Plus Minus Pondok Dan Bangku Kuliah
Keduanya tidak bisa dipisah. Apalagi dikotomi formal non formal, agama non agama pasti bikin jalan salah satunya sempoyongan. Jika anda di pondok, apatisme santri pada bangku kuliah mungkin masih banyak.
Setidaknya masa sebelum gua jadi Imam bezarrr masih biasa terdengar. Satu kenaifan yang menurutku zulith terobati. Mungkin sekarang sudah berkurang si. Beda lagi kalau alasan biaya, tentu bisa ditolerir.
Setidaknya ada dua hal paling mencolok dalam tradisi pondok, yaitu dunia tulis dan membaca realitas kekinian. Santri santri lawas, yang mondok hingga belasan tahun, bolehlah kita setarakan doktor dalam jenjang pendidikan. Bisa dikatakan grammar arabic sudah wolal walik sekalipun, betapa tradisi karya tulis itu sangat minim disadari.
Dan yang mungkin jarang disinggung, berkutatnya santri membaca wacana karya lampau, sering lupa bahwa kita menginjak masa kini yang butuh operasi bedah kekinian. Realita kitab sudah barang tentu sama sekali jauh terlampaui zaman. Bukan dalam rangka menjadul mandulkan narasi kitab, tapi justru gimana agar pesan tersimpul didalamnya terejawentahkan
Salah satu hal yang hingga kini masih terasa berat menyadarkan santri, betapa pentingnya wolak walik bongkar pasang ilmu hadits. Bicara agama, yang hari harinya jadi makanan pokok santri, tentu tak bisa lepas dari ulik ulik hadits. Namun sebaliknya, karena kuatnya mereka memegang narasi kitab taken for granted, yang lantas dibuat pakem mati, zulith diajak latihan berselancar dalam kritisi teks yang ada. Padahal itu modal awal membaca realita. Pokoknya ada tertera kitab berbicara, ya langsung sedot aza.
Begitu pula sebaliknya.
Tidak sedikit yang dasar agama kosong, langsung ambil bangku perguruan tinggi tentu saja kelabakan. Ada yang berpikir agama ndakik ndakik, segala bongkar teori dipaparkan, ternyata dasarnya nol ya ente diguyu truwelu. Tetep saja bukan bidangmu. Model bongkar tapi gak bisa pasang ini juga gak kalah ramai. Hanya saja biasanya tidak perlu ditanggapi karena beda dunia. Tentu saja gak ada saklar sambungnya.

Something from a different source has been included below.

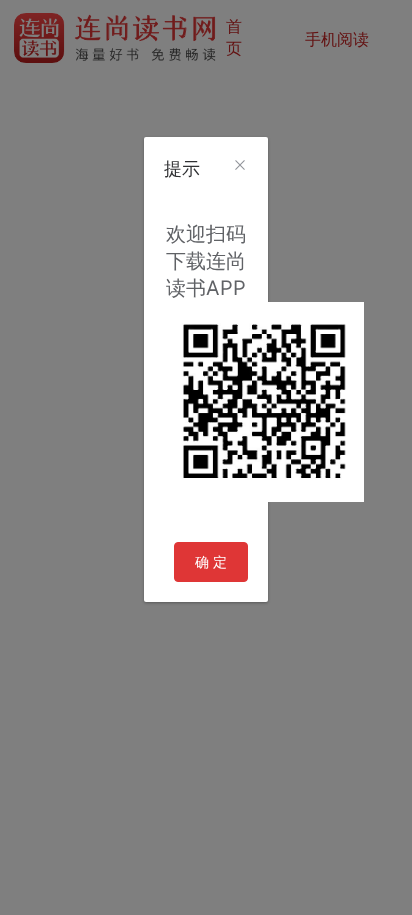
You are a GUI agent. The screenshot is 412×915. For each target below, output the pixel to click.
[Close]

Bahkan hal ini masih gua rasakan sendiri. Kerangka peta hadits umpamanya, karena suasana kuliah diarahkan alur perjalanan garis besarnya, jadi frame zone titik pandang dan obyek analisa termodulasi. Tapi tentu kelas doktor hadits sekalipun akan kelabakan baca fathul bari secara utuh karena kuliah tidak diajarkan ngaji gelondongan katam. Tentu saja tetap perlu ndeprok ngaji dengarkan kyai baca perkalimat kitab di pondok.
Dan jarang jarang yang bisa. Atau sebaliknya, andai di pondok ada ngaji fathul bari sekalipun, santri yang katam baca ya belum tentu tau arah seluk-beluknya tanpa ketahui kerangka peta ilmu hadits yang biasanya di kaji di bangku kuliah dengan kritis.
Intinya, jangan mengecilkan peran keduanya.
Shollu alan nabi;
🙈🌹🍆
صَلَّى اللهُ عَلَى سَيِّدِنَا مُحَمَّد وعلى آله وأصحابه وأزواجه.
Shallallahu 'Ala Sayyidina Muhammad wa 'alaa aalihi wa ashaabihi wa azwaaji.